Dans ses nombreuses versions, « A Casa da Mariquinhas » a offert de « boire à la douleur », par Amália, et « à la joie », par Hermínia Silva, a été mise aux enchères, comme le notèrent Fernando Maurício et Francisco Martinho, a eu « les fenêtres murées avec des briques » durant l’intervention de la ‘troïka’, et constate désormais que « seul le Portugais ne gagne pas assez pour le T3 », avec Gisela João et Capicua.

« À chaque version correspond une époque, non seulement dans l’histoire de ce fado, mais aussi dans l’Histoire du fado et l’Histoire de Lisbonne », déclare l’auteur, soulignant que le genre musical « a contribué à éterniser une ville unique ».

Dans « Lisboa Fadista », le chercheur aborde les origines du fado : la thèse du lundum afro-brésilien, celle du roman national, et la thèse arabe, qu’il reconnaît ne pas être la plus soutenue et défendue, mais il cite les recherches récentes d’Adalberto Alves, l’opinion de Teófilo Braga (1843-1924) et d’Amália qui a évoqué les influences arabes. Pour Sérgio de Carvalho, cette thèse est « à ne pas ignorer ».

Dans son ouvrage, l’olisipographe évoque l’ambiance des tavernes à Lisbonne, dont le nombre a augmenté au XIXe siècle, mais qui remontent au XVIe siècle, quand on comptait « 300 ‘tavernas’ dans la ville, consommant plus de 70 fûts par jour ».

Le fado s’est développé dans le Lisbonne du XIXe siècle, notamment dans les tavernes « où l’on jouait de la guitare et chantait un petit fado », mais aussi dans certains salons aristocratiques, malgré les critiques. Le fado était « vu de travers », référencé entre la marginalité et le fadiste, toujours armé d’un couteau.

Le chercheur situe l’émergence du « fado tel que nous le connaissons » dans la première moitié du XIXe siècle, « dans un milieu où prolifèrent la prostitution, un certain délinquance et une misère mal dissimulée », un « environnement de ‘bas-fond’ dans certains quartiers lisboètes ».

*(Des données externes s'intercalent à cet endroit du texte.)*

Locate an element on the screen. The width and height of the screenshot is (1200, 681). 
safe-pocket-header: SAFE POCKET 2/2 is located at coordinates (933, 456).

C’est dans ce siècle que le fado trouve son « mythe fondateur », la cantadora Maria Severa (1820-1846) qui eut une relation amoureuse avec le 13e comte de Vimioso, défenseur de la cause libérale. Le bref roman reflète l’ambiance de l’époque, « un mélange populaire et noble, de toreros et fadistes qui attendent les taureaux, chantent et se divertissent dans les jardins et les tavernes ».

La figure de Severa a inspiré l’écrivain Júlio Dantas qui a romancé la vie de la fadiste, habitante, avec sa mère, de la Rua Suja, actuelle rue du Capelão, à la Mouraria, Lisbonne.

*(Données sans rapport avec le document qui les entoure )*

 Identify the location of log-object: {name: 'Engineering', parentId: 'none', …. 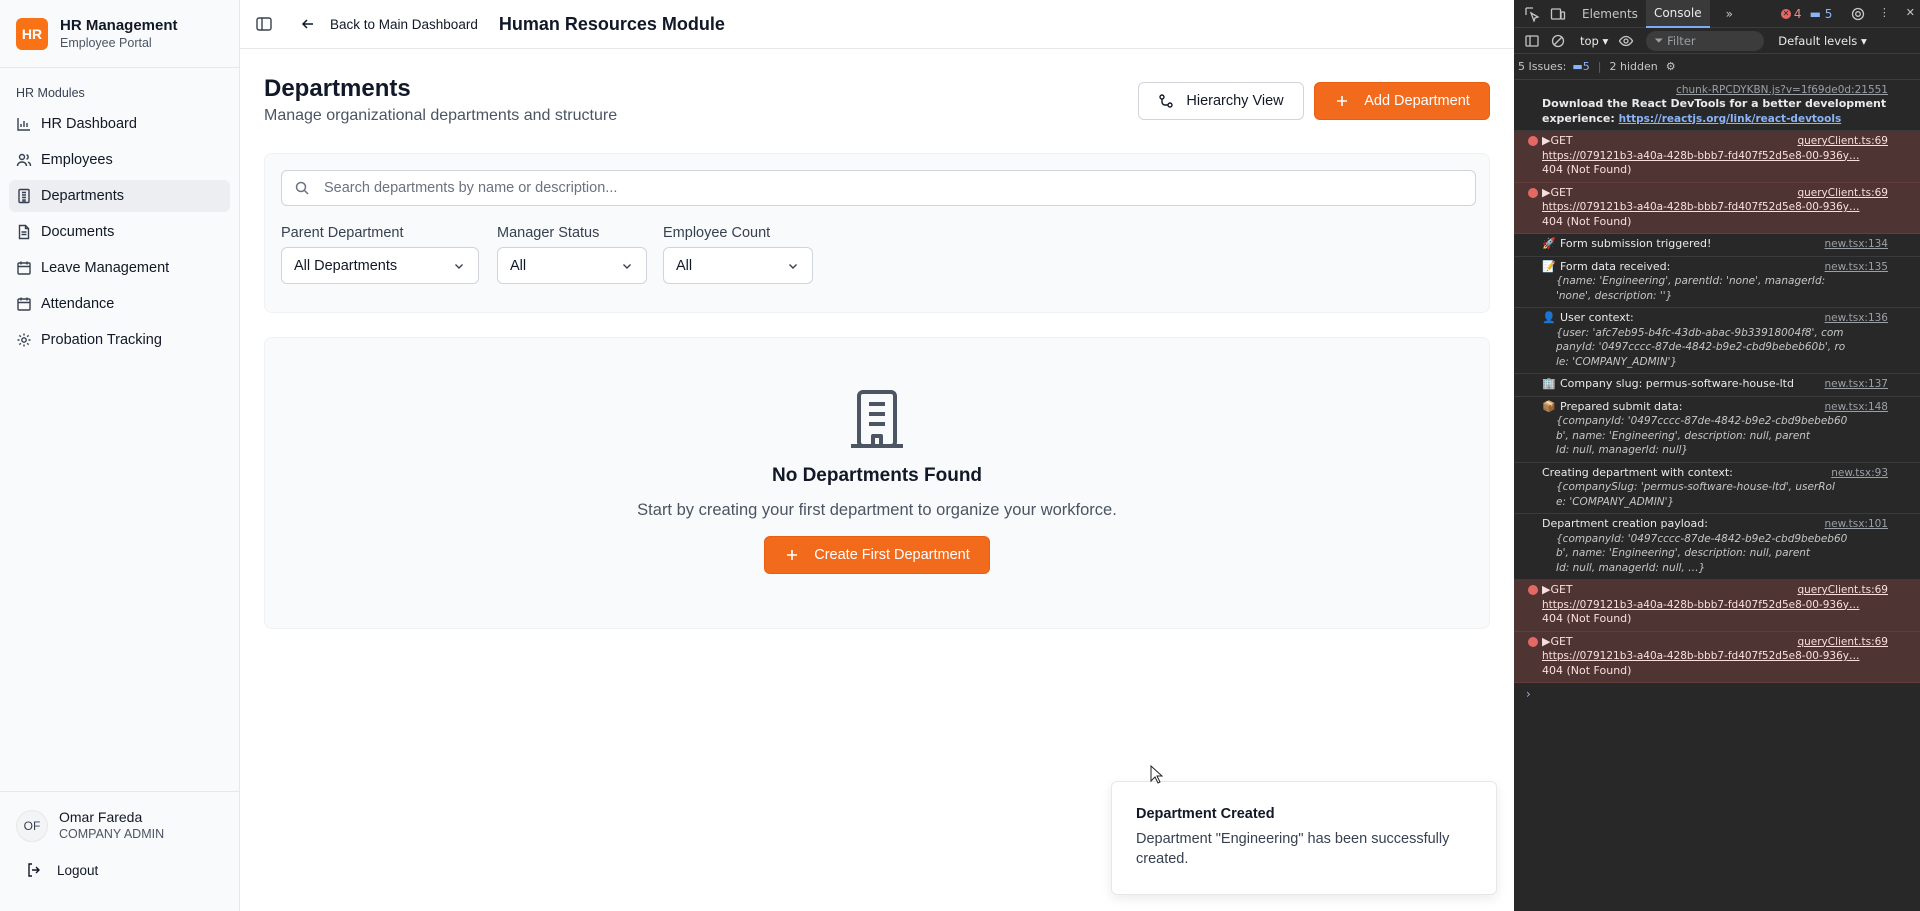
(1717, 288).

Le fado n’a pas échappé aux « critiques violentes », où « se ressent le préjugé d’une certaine intellectualité envers le genre », mais le fado des tavernes commence à être chanté et apprécié dans des associations de classe comme la Fraternité Ouvrière et A Voz do Operário, ayant contribué à la conscience du prolétariat, comme le souhaitaient les syndicats et associations de classe.

Entre la fin du XIXe siècle et le début du siècle suivant, « l’affirmation du fado est croissante », à laquelle l’émergence des enregistrements sonores donna un plus grand élan, bien que les voix critiques se soient toujours manifestées, comme celles du médecin et écrivain Samuel Maia, de l’ingénieur, critique d’art et professeur António Arroio et de l’écrivain Albino Forjaz Sampaio.

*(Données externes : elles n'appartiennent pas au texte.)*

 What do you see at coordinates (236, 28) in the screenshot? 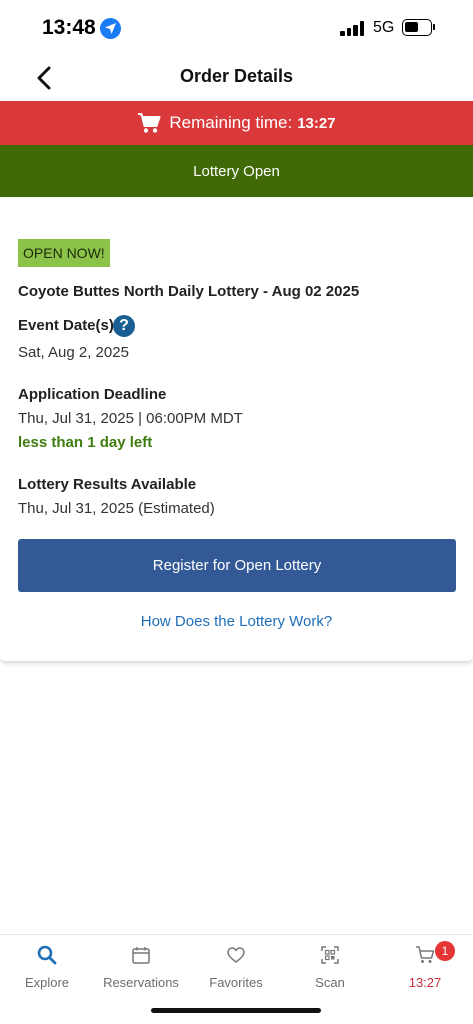
I see `status-bar: 13:48 5G` at bounding box center [236, 28].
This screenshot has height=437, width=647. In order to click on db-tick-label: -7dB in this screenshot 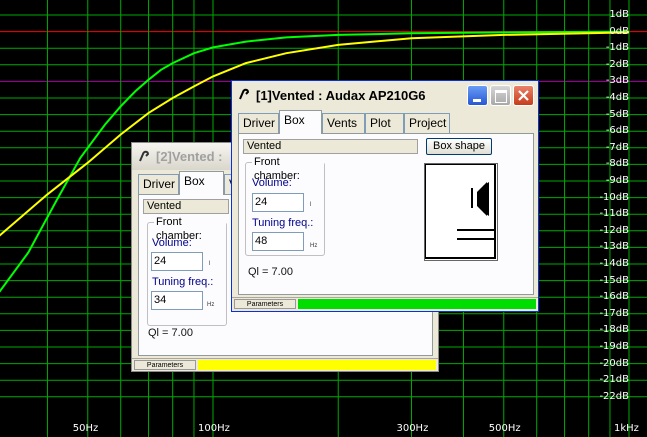, I will do `click(617, 147)`.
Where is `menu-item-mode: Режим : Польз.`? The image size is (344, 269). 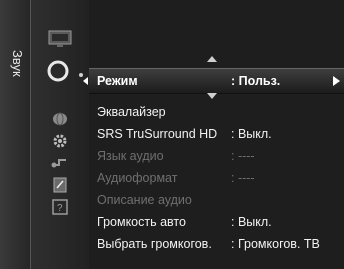 menu-item-mode: Режим : Польз. is located at coordinates (214, 81).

Malgré les critiques, le fado a été de plus en plus apprécié, jusqu’à être classifié comme Patrimoine Immatériel de l’Humanité par l’Organisation des Nations Unies pour l’Éducation, la Science et la Culture (UNESCO), un « lent processus de consécration en tant que genre ‘légitime' », un parcours « lent et progressif, non exempt de difficultés, de censures et de préjugés et d’avancées et de dépassements, qui amène le fado du ‘bas-fond’ de la ville à la scène mondiale de la ‘world music' ».

Dans son œuvre, Sérgio Luís de Carvalho aborde également l’actualité, après la « mise en place de la Démocratie », où le fado « a traversé un processus de renouvellement prolifique », le diversifiant et consolidant « de nouveaux modèles musicaux et artistiques ».

Sérgio Luís de Carvalho a consacré ses recherches à Lisbonne, ayant publié, entre autres, des œuvres telles que « Lisboa Maldita » (2023), « Lisboa Nazi » (2022), « Lisboa Árabe »(2022) et « Lisboa Judaica » (2021).

Le roman « Anno Domini 1348 », de l’écrivain et chercheur, lui a valu le Prix Ferreira de Castro.